I don't weigh in on this issue much because my (reviewing) track record in this regard is beyond abysmal.
(In no small part that's because of what's available for review; it's also only one -- albeit the most 'obvious' -- category in which my reviewing track record is abysmal, and I've more or less given up in trying to (artificially/intentionally) achieve balance in all those categories (because there are too many of them and it would get in the way of ... everything I'm trying to do.)
(Ironically, my most recent review is of a title both authored and translated by a woman -- and that from notoriously male-author-dominated Dalkey Archive Press .....
Fortuitous, but entirely coincidental.))
So I am hardly one who should be criticizing -- but here I can't help myself.
Sian Cain writes:
When Romanian-German Herta Müller won the Nobel prize in 2009, only one of her books had been translated into English; already more than her fellow female Nobel laureates Gabriela Mistral, Grazia Deledda and Nelly Sachs, none of whom had any until after their award.
When Svetlana Alexievich won, six years after Müller, none of her books was available in English
Look, I know The Guardian is hard up (yeah, because the complete review is rolling in cash ...) and probably can't afford any fact-checkers.

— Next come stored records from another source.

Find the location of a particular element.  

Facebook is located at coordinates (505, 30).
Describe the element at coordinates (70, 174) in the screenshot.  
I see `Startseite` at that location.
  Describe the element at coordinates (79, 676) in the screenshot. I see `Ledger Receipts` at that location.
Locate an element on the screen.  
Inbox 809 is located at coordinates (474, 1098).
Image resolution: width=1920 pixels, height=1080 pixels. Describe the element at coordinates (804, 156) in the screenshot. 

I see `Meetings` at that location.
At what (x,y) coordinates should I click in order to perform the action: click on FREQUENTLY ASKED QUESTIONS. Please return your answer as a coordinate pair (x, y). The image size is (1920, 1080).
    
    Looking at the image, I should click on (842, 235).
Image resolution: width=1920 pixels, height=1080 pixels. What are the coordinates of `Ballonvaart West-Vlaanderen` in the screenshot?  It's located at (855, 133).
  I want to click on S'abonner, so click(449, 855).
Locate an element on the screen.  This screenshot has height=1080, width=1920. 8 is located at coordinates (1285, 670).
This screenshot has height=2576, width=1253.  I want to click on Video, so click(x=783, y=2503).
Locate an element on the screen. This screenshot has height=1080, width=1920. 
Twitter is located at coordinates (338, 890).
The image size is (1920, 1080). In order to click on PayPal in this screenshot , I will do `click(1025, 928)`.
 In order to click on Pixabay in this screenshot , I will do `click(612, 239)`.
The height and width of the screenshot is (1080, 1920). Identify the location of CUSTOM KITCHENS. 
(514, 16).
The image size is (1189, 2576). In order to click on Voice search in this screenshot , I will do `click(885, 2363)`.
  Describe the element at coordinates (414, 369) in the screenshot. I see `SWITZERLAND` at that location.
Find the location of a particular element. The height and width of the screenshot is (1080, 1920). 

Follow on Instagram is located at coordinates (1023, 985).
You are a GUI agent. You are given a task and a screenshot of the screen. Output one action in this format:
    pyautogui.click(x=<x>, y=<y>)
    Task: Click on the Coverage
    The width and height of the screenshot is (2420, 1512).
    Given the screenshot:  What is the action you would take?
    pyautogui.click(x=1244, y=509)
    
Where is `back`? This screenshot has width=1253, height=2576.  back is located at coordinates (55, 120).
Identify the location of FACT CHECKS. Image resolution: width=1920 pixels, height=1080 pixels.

And sure, we all make mistakes -- aside from (far more than) my share of typos (sorry ...), I'm sure I get facts wrong on (too many) occasion(s).
But Sian Cain is apparently: "the Guardian's books site editor" -- not just some free-lancer-- and you'd hope she is familiar enough with the internet to know that it's an incredible resource where you can actually check facts (which means, by the way, more than just looking things up on Wikipedia, the (re)source of last resort).
I don't know if she just got these anecdotes from somewhere and didn't bother to follow up (i.e. check), but even just a cursory look at the Nobel (or pretty much any ...) site would have yielded ... better information:
only one of Herta Müller's books had been translated into English when she won the Nobel in 2009 ?
Funny, the Bio-bibliography at the Nobel site listed -- then and now (yeah, they really should update that list ...) -- five (scroll down to 'Works in English').
And I'd certainly seen more than one by then.
Nothing by Grazia Deledda was translated until after she had won the Nobel (in 1926) ?
After the Divorce was published -- in English -- more than two decades before she won -- look what a nice edition ! -- and the Nobel bibliography lists two other works also translated before 1926.
Nothing by Svetlana Alexievich was available ?
Ah, well if we stretch the definition of 'available' ... -- though Dalkey Archive Press and Picador might have protested at the time re. Voices from Chernobyl.
Beyond that, the Nobel Biobibliographical Notes mention three pre-Nobel translations-into-English, the earliest from 1988 (yes, yes, that Progress Publishers edition was never widely available, or at least not at your local Barnes & Noble, but still ...)
Come on, folks.
This is the easy stuff.
If you're going to offer 'facts' and data -- make just a bit of effort to get it right.
It really isn't that hard.
I know that the idea of 'literary journalism' is a joke, but if stuff like this slips through it really is hopeless.
Don't give ammunition to the 'fake news'-crowd.
Okay, this doesn't strike me as much of a real literary prize, but apparently French magazine Transfuge name their favorites in fifteen categories, as the rentrée littéraire descends on France -- and I appreciate how they differentiate categories: there's both a 'meilleur livre américain' as well as a 'meilleur roman anglophone'.
Livres Hebdo runs down all the category winners.